**WHAT YOU ARE ASKED TO DO**:
Begin at the line containing "You are a computer-use agent. This" and give again every line to the end of the records, exactly, without the pictures.

**EXTRACTED MATERIAL**:
★ ★ ★ ★

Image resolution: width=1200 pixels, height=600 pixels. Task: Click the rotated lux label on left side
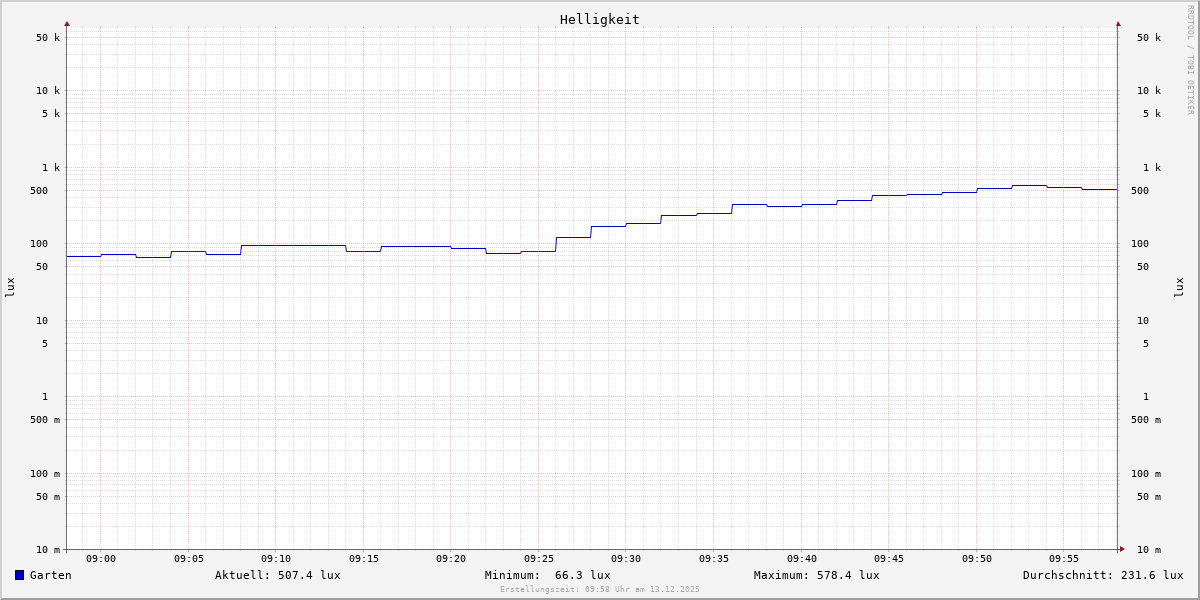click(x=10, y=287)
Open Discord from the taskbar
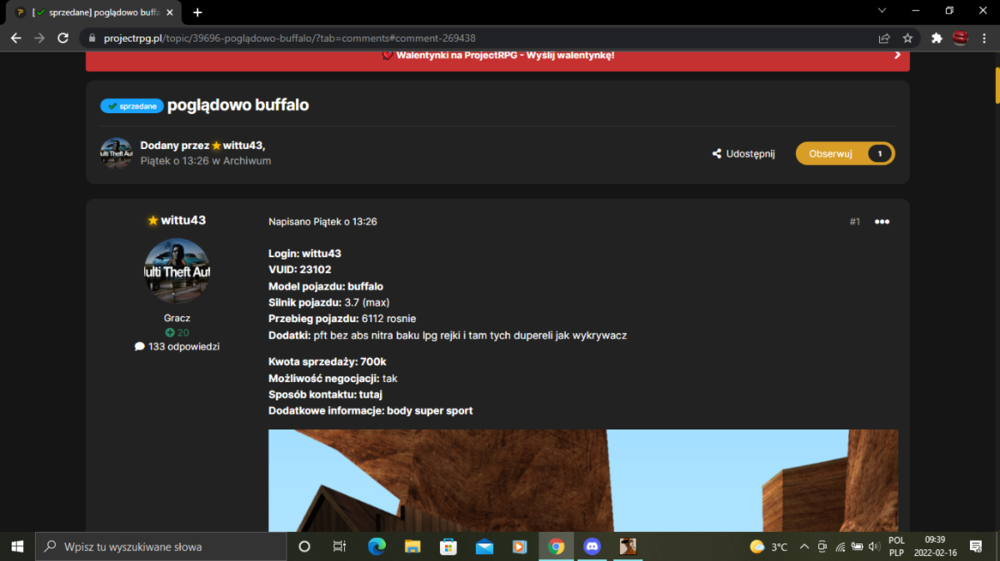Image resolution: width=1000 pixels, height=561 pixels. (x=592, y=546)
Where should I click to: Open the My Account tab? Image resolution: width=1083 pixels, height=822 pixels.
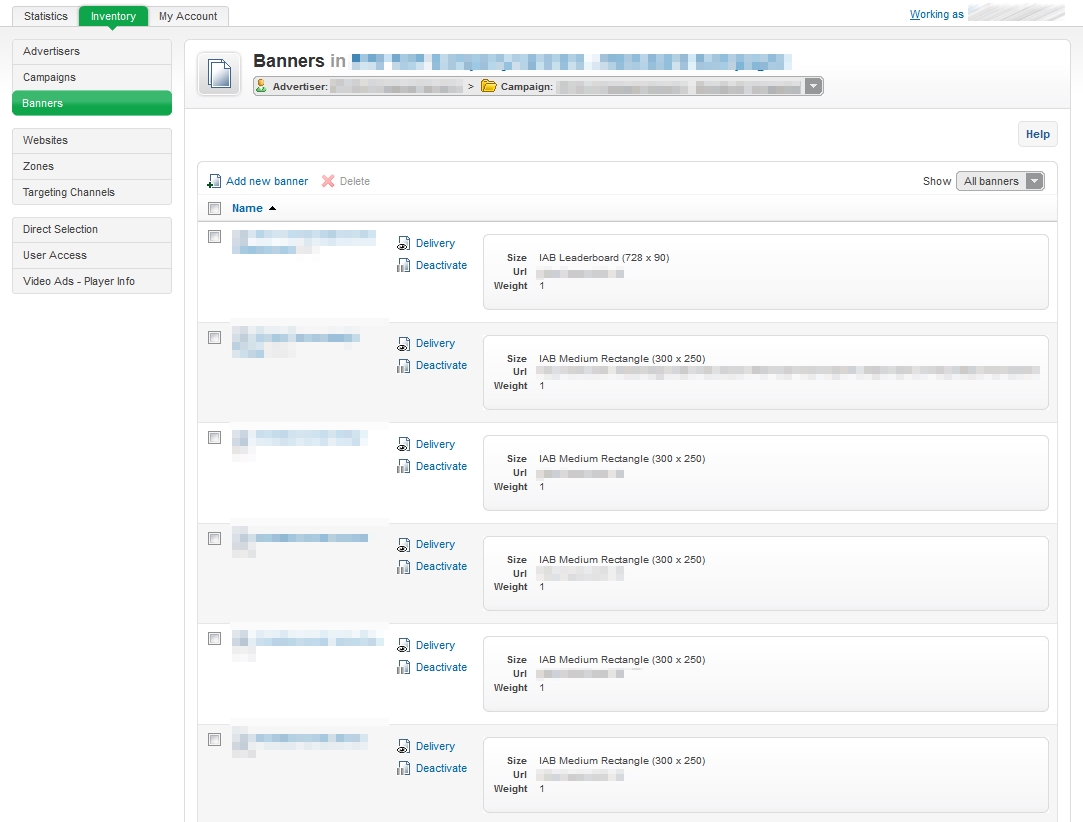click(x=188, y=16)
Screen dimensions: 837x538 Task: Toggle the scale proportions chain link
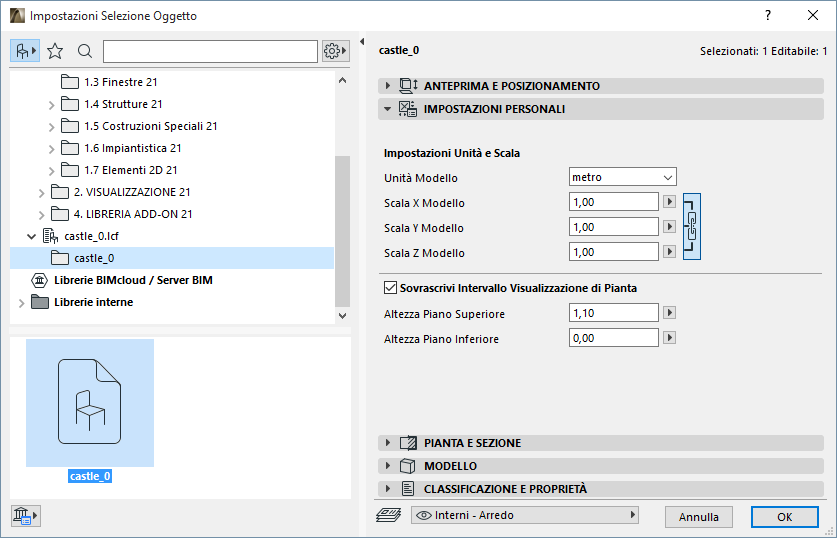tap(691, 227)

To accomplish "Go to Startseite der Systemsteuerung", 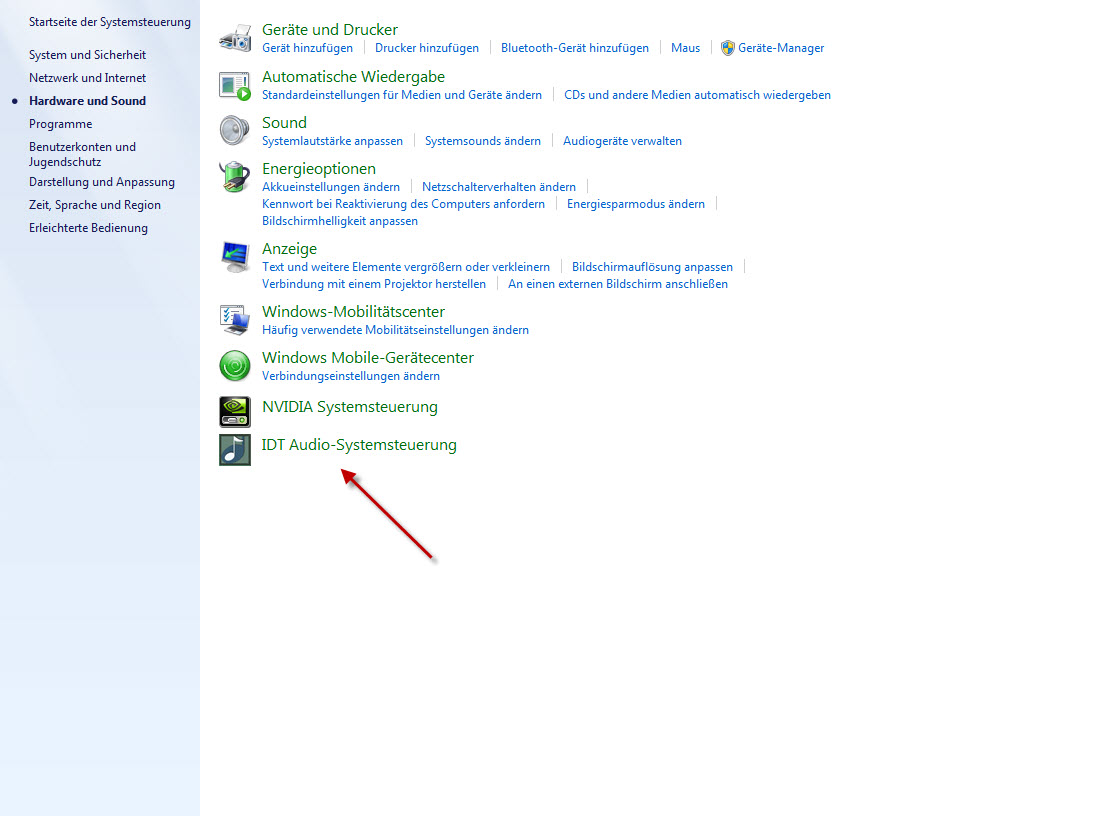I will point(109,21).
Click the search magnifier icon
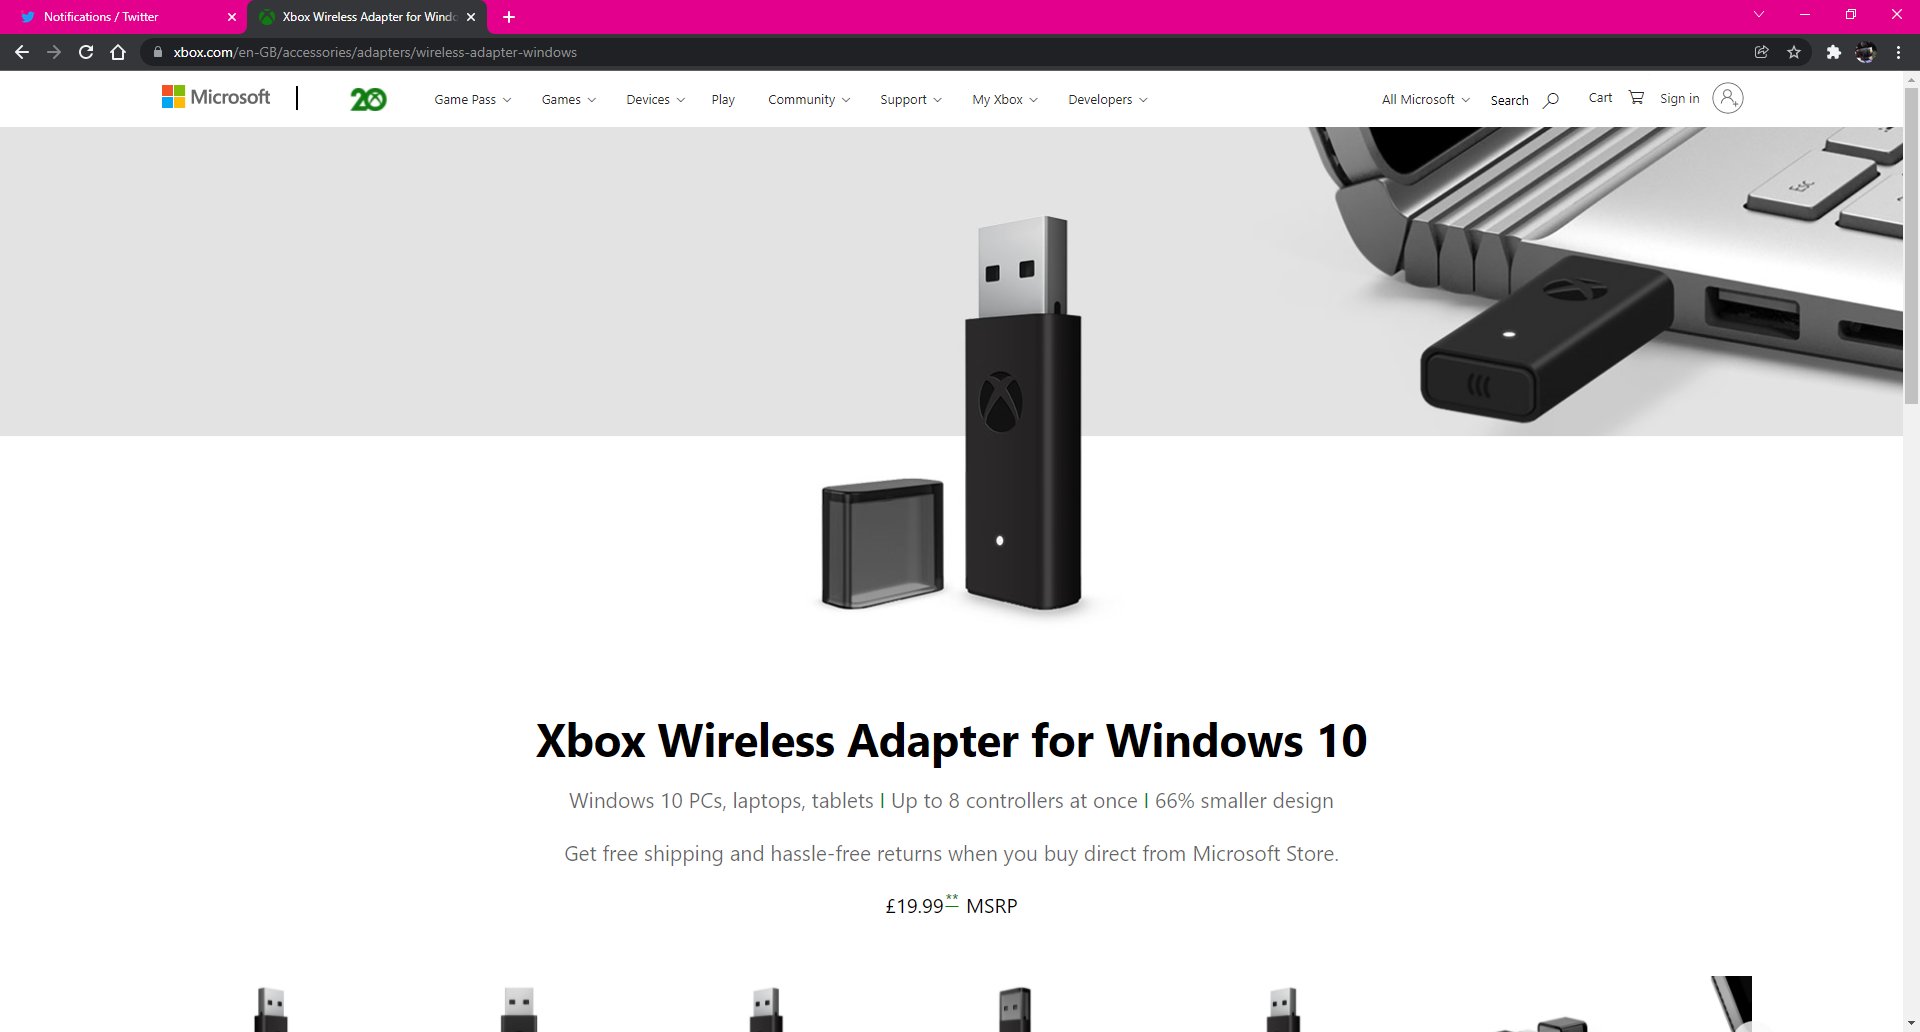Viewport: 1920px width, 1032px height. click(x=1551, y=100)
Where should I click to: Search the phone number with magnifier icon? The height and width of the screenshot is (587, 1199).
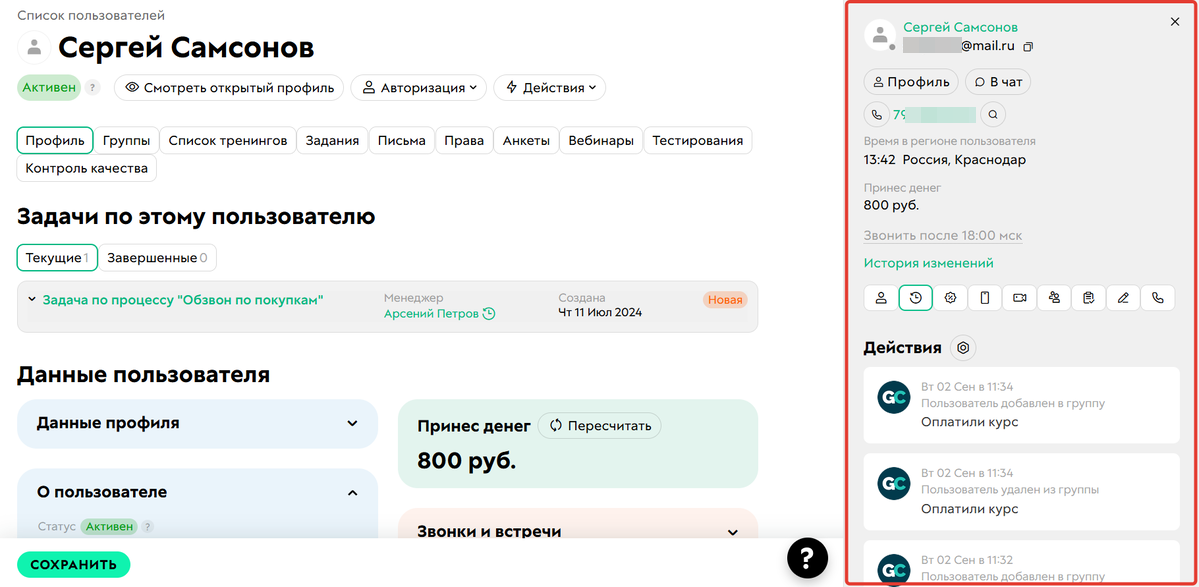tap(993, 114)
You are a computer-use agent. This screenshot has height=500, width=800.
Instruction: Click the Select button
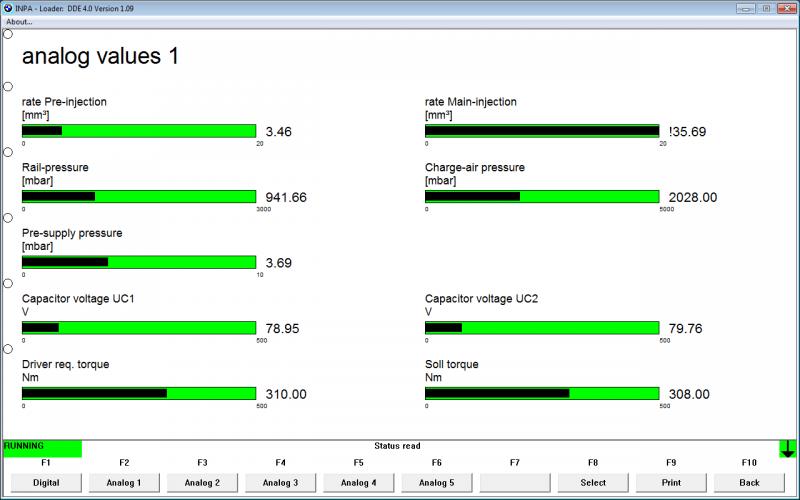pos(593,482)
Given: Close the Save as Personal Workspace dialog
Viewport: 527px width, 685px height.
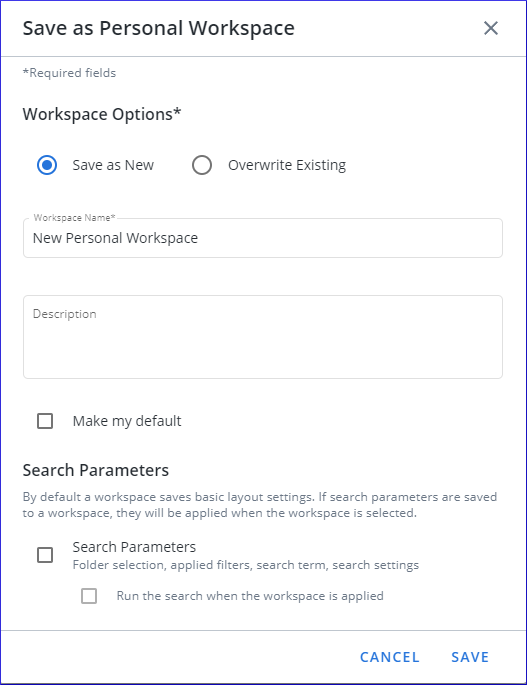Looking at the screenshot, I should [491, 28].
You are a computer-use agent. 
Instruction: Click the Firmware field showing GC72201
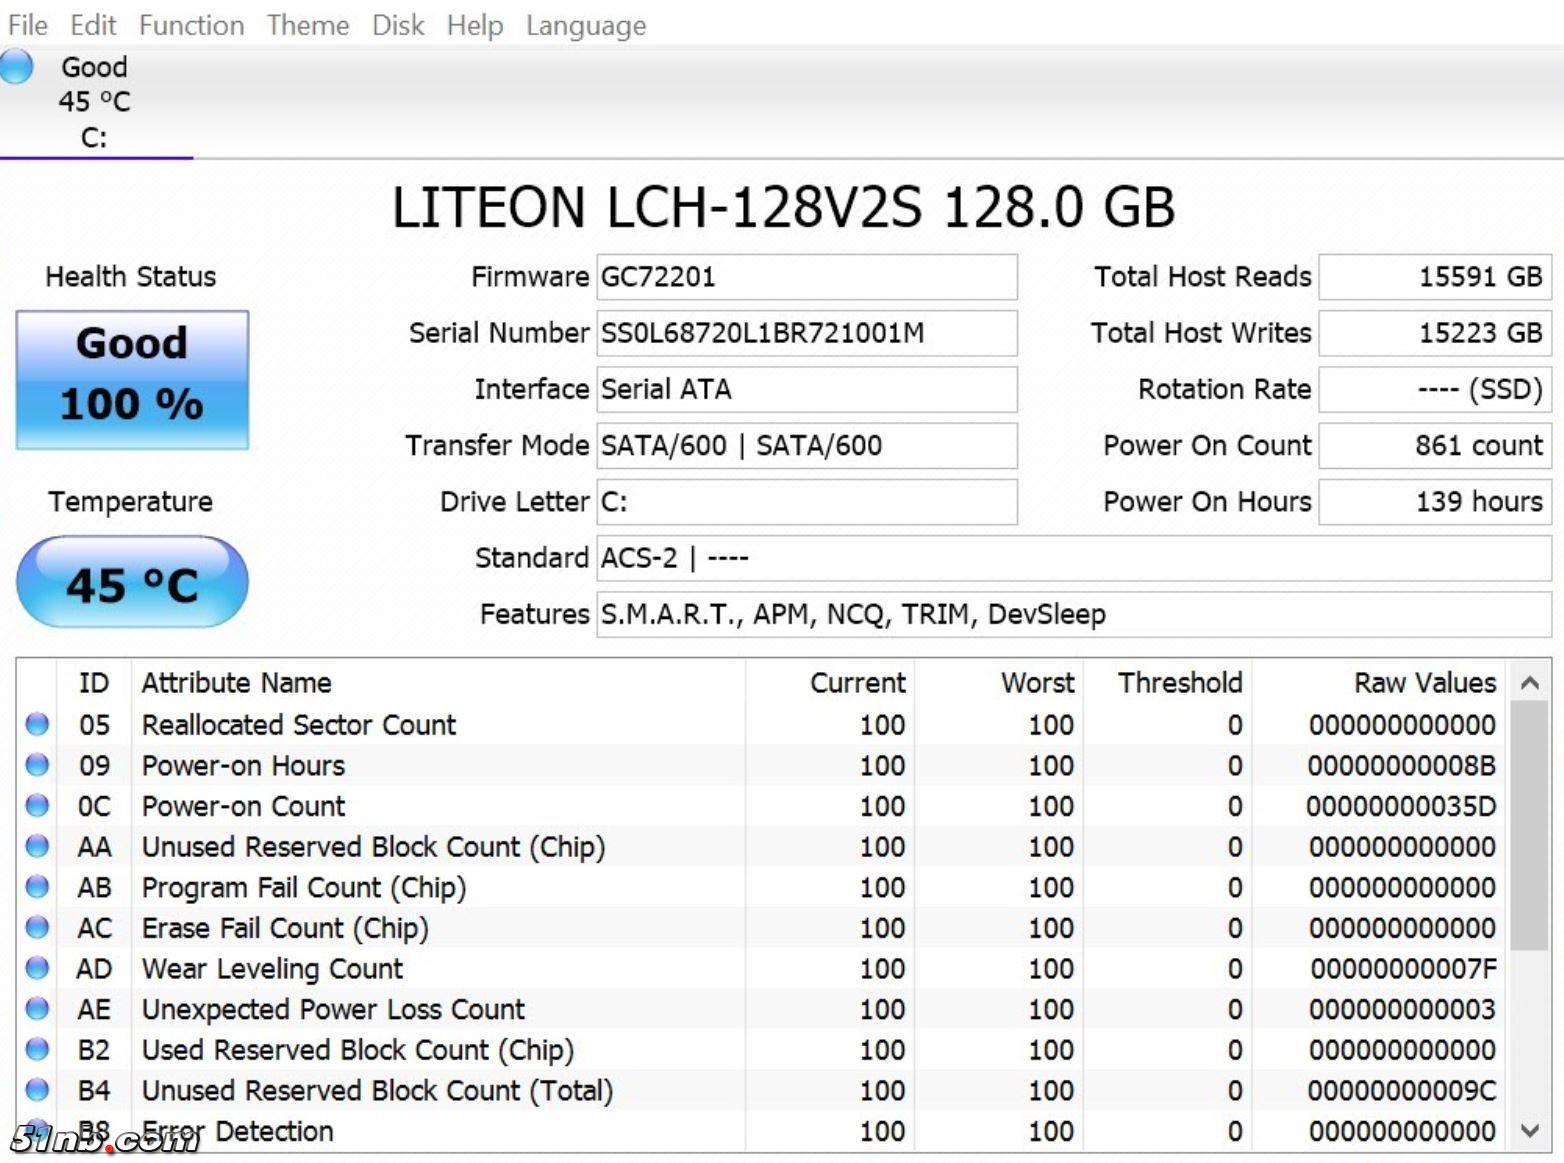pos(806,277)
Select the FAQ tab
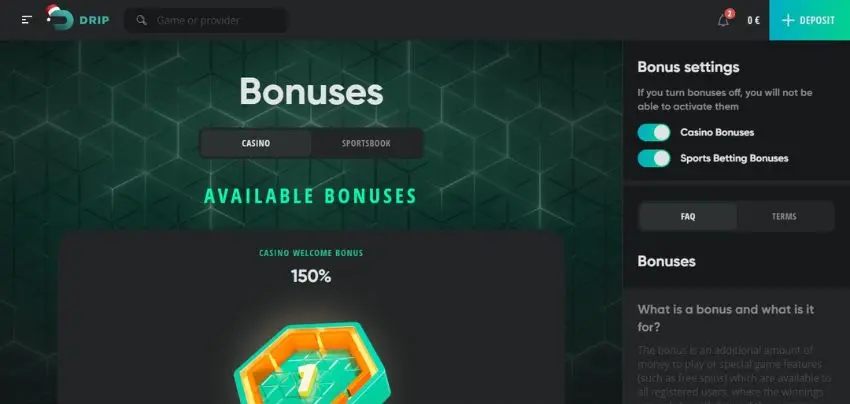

★ ★ ★ ★

**PROBLEM SOLUTION**:
You are a computer-use agent. This screenshot has height=500, width=800.
Instruction: Click the Select button
pos(593,482)
Given: Close the Save as Personal Workspace dialog
Viewport: 527px width, 685px height.
Looking at the screenshot, I should [491, 28].
You are a computer-use agent. 
Instruction: Click the Firmware field showing GC72201
pos(806,277)
Select the FAQ tab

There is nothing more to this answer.